娘のところに駆けつけると、テツが娘の横に伏せて唸り声をあげていた。
私はこういうシチュエーションに出会えて嬉しくてならないのだが、予期せざるオヤジの到来に、テツの目は、明らかに弱りきった。
「あー、なんでこのオッサン来ちゃうかな」
「女性の前で引っ込みがつかねーから」と唸り声はやめないが、すでに声音に自信が失われている。
もはや、体面のためだけに抵抗のポーズを見せているだけで、2、3度「出せ」と命じると、ペッと吐きだした。
紙だった。
何かおいしいものを包んでいたもののようだったが、とうとう紙を食うまでに身をやつしたらしい。

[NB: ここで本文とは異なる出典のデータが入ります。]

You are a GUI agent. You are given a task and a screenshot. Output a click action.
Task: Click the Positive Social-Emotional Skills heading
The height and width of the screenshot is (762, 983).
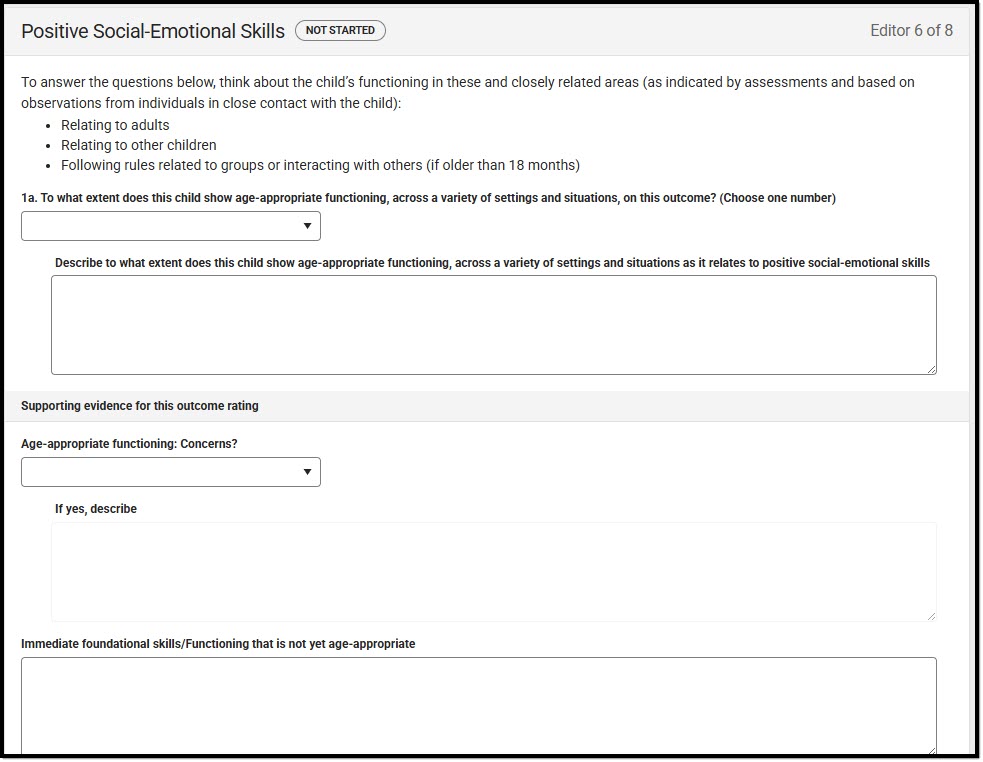click(153, 31)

スープの冷めない距離にある実家に預けたときは(というよりは「かわいいー」と拉致されていったのだが)、ゴミ箱に捨ててあったキッチンタオルだかティッシュだかをくわえて、それを掻きだそうとした家人に唸り声をあげ、あまつさえ威嚇のために咬んだ。もちろん手加減して、であったが。
もっともこれは、お互いの信頼関係がないのに、「きたらやっちゃうよ」と唸り声をあげて警告している犬に対して、声を荒らげてムリヤリ口からものを掻きだそうとした人間の側にも責任はある。

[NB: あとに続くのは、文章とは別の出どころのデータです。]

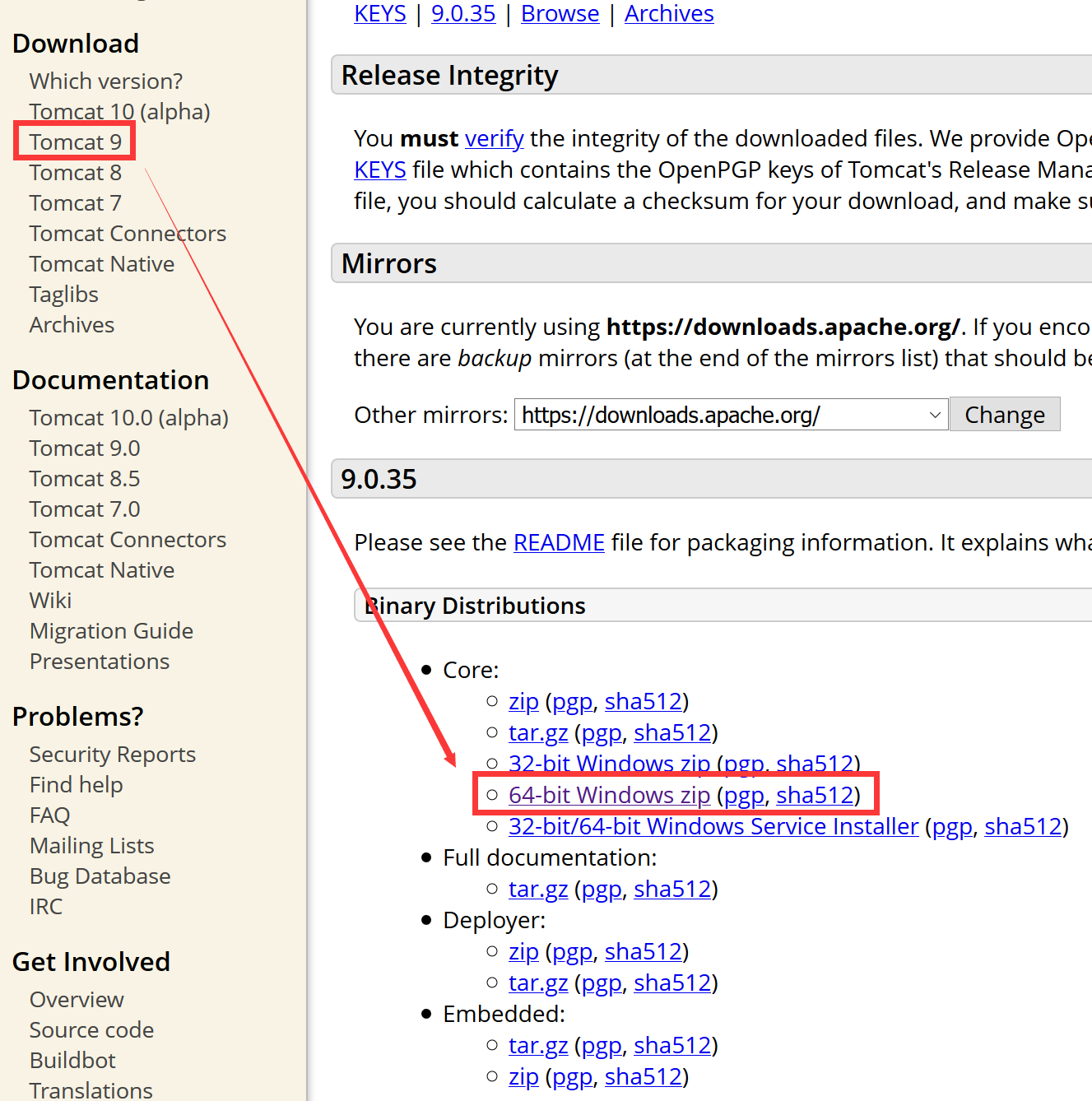This screenshot has height=1101, width=1092.
Task: Open the Migration Guide
Action: click(x=111, y=630)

散歩中、1度だけ、テツが私に対して唸り声をあげたことがあった。
夜だった。
雑草の生えた公園で、テツは地面の臭いを嗅いでいたかと思うと、いきなり何かをパクッと口にした。
毒餌だったらたいへんだ。私は瞬時に青ざめた。
「出せ!」
手を口に伸ばすとテツは顔をそむけて、唸り声をあげた。
厳しい口調で再度命じると、口にくわえていたモノの大半をポロリと落とした。おにぎりだった。
お前、毒が入っていたらどうするんだよ!!
オレはお前のためを思って言ってやってるんじゃないか!!
私の方向を失った感情が爆発した。
大声をあげてテツのリードをグイグイ引き、現場から大急ぎで遠ざけた。
テツは驚いたに違いない。オッサン、とうとう気がふれたかと。
命じていないのに、しおらしくオスワリをした。目がそうとうに弱っていた。
リードを強く引かれたらオスワリするように教えられたのか。
いや、厳密にはそうであるまい。
テツ流理解で、「ヤバイ場合はとりあえずオスワリね」となっているのだろう。
口に入れたものをとっさに取り出せなければ犬の健康に危害が及ぶ場合もある。
これだけは直さないと本当にテツのためにならない……。
イザというとき、人が逡巡するようであってはならないのだ。
テツは「おにぎり一気飲みしちゃえばよかった」と思っているのだろうなぁ。